▶ _Data to process_:
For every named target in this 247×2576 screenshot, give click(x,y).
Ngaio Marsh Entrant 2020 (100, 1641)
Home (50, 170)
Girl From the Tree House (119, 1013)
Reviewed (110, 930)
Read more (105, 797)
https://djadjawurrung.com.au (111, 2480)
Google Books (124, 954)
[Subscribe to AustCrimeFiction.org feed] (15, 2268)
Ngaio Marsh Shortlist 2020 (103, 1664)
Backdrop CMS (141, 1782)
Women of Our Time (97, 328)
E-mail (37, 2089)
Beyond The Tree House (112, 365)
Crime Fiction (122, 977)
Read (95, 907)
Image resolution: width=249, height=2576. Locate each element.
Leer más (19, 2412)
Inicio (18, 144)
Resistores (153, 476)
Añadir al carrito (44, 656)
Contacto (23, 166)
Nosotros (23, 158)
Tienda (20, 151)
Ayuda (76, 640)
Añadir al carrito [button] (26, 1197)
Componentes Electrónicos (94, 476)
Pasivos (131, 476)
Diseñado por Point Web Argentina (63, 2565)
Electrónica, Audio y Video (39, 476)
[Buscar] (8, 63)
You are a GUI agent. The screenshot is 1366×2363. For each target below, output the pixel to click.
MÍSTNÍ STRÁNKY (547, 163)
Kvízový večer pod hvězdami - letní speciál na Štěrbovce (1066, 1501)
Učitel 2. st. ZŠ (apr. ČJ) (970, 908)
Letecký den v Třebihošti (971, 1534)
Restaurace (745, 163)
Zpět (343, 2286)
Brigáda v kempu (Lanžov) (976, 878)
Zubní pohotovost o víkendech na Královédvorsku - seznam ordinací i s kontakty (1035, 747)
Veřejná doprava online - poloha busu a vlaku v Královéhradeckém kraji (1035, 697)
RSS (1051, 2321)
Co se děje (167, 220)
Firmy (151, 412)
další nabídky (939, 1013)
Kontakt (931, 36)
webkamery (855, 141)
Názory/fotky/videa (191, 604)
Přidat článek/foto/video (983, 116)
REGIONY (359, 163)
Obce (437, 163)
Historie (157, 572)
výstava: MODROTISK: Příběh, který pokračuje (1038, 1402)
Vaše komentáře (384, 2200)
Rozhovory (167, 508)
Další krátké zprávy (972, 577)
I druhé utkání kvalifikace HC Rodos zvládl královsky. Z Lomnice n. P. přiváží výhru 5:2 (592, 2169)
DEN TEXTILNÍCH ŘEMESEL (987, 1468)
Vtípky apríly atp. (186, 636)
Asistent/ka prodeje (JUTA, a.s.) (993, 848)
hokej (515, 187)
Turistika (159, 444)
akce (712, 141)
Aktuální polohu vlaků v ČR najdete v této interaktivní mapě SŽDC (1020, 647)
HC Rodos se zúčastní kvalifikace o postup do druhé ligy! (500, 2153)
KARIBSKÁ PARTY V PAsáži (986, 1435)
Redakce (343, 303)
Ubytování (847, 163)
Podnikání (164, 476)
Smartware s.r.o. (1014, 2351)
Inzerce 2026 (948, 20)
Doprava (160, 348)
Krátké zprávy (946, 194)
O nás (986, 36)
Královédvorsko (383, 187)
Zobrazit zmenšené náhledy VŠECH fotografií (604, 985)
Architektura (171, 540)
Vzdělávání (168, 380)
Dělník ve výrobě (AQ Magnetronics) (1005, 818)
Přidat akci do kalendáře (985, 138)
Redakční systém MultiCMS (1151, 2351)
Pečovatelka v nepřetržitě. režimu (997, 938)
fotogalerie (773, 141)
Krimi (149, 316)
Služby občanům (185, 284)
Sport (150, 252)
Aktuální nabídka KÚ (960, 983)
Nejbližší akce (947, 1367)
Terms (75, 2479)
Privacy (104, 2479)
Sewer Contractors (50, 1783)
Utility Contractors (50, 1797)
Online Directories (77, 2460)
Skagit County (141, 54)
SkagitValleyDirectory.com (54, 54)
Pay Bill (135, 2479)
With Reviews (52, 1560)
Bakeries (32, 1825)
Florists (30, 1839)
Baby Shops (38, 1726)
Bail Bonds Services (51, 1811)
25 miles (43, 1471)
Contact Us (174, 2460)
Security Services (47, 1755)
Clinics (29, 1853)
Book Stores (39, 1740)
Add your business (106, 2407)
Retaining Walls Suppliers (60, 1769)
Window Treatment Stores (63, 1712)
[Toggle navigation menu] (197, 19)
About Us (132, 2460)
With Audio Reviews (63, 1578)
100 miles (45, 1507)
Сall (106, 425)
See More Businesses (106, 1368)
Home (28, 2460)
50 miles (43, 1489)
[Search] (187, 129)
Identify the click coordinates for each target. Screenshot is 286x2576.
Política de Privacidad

▶ _Required work_: A faithful, word-for-word copy of the data is the expected answer.

▶ _Solution below_:
For every named target in this 247×2576 screenshot, give click(x,y).
Ngaio Marsh Entrant 2020 (100, 1641)
Home (50, 170)
Girl From the Tree House (119, 1013)
Reviewed (110, 930)
Read more (105, 797)
https://djadjawurrung.com.au (111, 2480)
Google Books (124, 954)
[Subscribe to AustCrimeFiction.org feed] (15, 2268)
Ngaio Marsh Shortlist 2020 (103, 1664)
Backdrop CMS (141, 1782)
Women of Our Time (97, 328)
E-mail (37, 2089)
Beyond The Tree House (112, 365)
Crime Fiction (122, 977)
Read (95, 907)
Image resolution: width=249, height=2576. Locate each element.
Leer más (19, 2412)
Inicio (18, 144)
Resistores (153, 476)
Añadir al carrito (44, 656)
Contacto (23, 166)
Nosotros (23, 158)
Tienda (20, 151)
Ayuda (76, 640)
Añadir al carrito [button] (26, 1197)
Componentes Electrónicos (94, 476)
Pasivos (131, 476)
Diseñado por Point Web Argentina (63, 2565)
Electrónica, Audio y Video (39, 476)
[Buscar] (8, 63)
You are a GUI agent. The screenshot is 1366×2363. For each target below, output the pixel to click.
MÍSTNÍ STRÁNKY (547, 163)
Kvízový večer pod hvězdami - letní speciál na Štěrbovce (1066, 1501)
Učitel 2. st. ZŠ (apr. ČJ) (970, 908)
Letecký den v Třebihošti (971, 1534)
Restaurace (745, 163)
Zpět (343, 2286)
Brigáda v kempu (Lanžov) (976, 878)
Zubní pohotovost o víkendech na Královédvorsku - seznam ordinací i s kontakty (1035, 747)
Veřejná doprava online - poloha busu a vlaku v Královéhradeckém kraji (1035, 697)
RSS (1051, 2321)
Co se děje (167, 220)
Firmy (151, 412)
další nabídky (939, 1013)
Kontakt (931, 36)
webkamery (855, 141)
Názory/fotky/videa (191, 604)
Přidat článek/foto/video (983, 116)
REGIONY (359, 163)
Obce (437, 163)
Historie (157, 572)
výstava: MODROTISK: Příběh, který pokračuje (1038, 1402)
Vaše komentáře (384, 2200)
Rozhovory (167, 508)
Další krátké zprávy (972, 577)
I druhé utkání kvalifikace HC Rodos zvládl královsky. Z Lomnice n. P. přiváží výhru 5:2 (592, 2169)
DEN TEXTILNÍCH ŘEMESEL (987, 1468)
Vtípky apríly atp. (186, 636)
Asistent/ka prodeje (JUTA, a.s.) (993, 848)
hokej (515, 187)
Turistika (159, 444)
akce (712, 141)
Aktuální polohu vlaků v ČR najdete v této interaktivní mapě SŽDC (1020, 647)
HC Rodos se zúčastní kvalifikace o postup do druhé ligy! (500, 2153)
KARIBSKÁ PARTY V PAsáži (986, 1435)
Redakce (343, 303)
Ubytování (847, 163)
Podnikání (164, 476)
Smartware s.r.o. (1014, 2351)
Inzerce 2026 (948, 20)
Doprava (160, 348)
Krátké zprávy (946, 194)
O nás (986, 36)
Královédvorsko (383, 187)
Zobrazit zmenšené náhledy VŠECH fotografií (604, 985)
Architektura (171, 540)
Vzdělávání (168, 380)
Dělník ve výrobě (AQ Magnetronics) (1005, 818)
Přidat akci do kalendáře (985, 138)
Redakční systém MultiCMS (1151, 2351)
Pečovatelka v nepřetržitě. režimu (997, 938)
fotogalerie (773, 141)
Krimi (149, 316)
Služby občanům (185, 284)
Sport (150, 252)
Aktuální nabídka KÚ (960, 983)
Nejbližší akce (947, 1367)
Terms (75, 2479)
Privacy (104, 2479)
Sewer Contractors (50, 1783)
Utility Contractors (50, 1797)
Online Directories (77, 2460)
Skagit County (141, 54)
SkagitValleyDirectory.com (54, 54)
Pay Bill (135, 2479)
With Reviews (52, 1560)
Bakeries (32, 1825)
Florists (30, 1839)
Baby Shops (38, 1726)
Bail Bonds Services (51, 1811)
25 miles (43, 1471)
Contact Us (174, 2460)
Security Services (47, 1755)
Clinics (29, 1853)
Book Stores (39, 1740)
Add your business (106, 2407)
Retaining Walls Suppliers (60, 1769)
Window Treatment Stores (63, 1712)
[Toggle navigation menu] (197, 19)
About Us (132, 2460)
With Audio Reviews (63, 1578)
100 miles (45, 1507)
Сall (106, 425)
See More Businesses (106, 1368)
Home (28, 2460)
50 miles (43, 1489)
[Search] (187, 129)
Identify the click coordinates for each target. Screenshot is 286x2576.
Política de Privacidad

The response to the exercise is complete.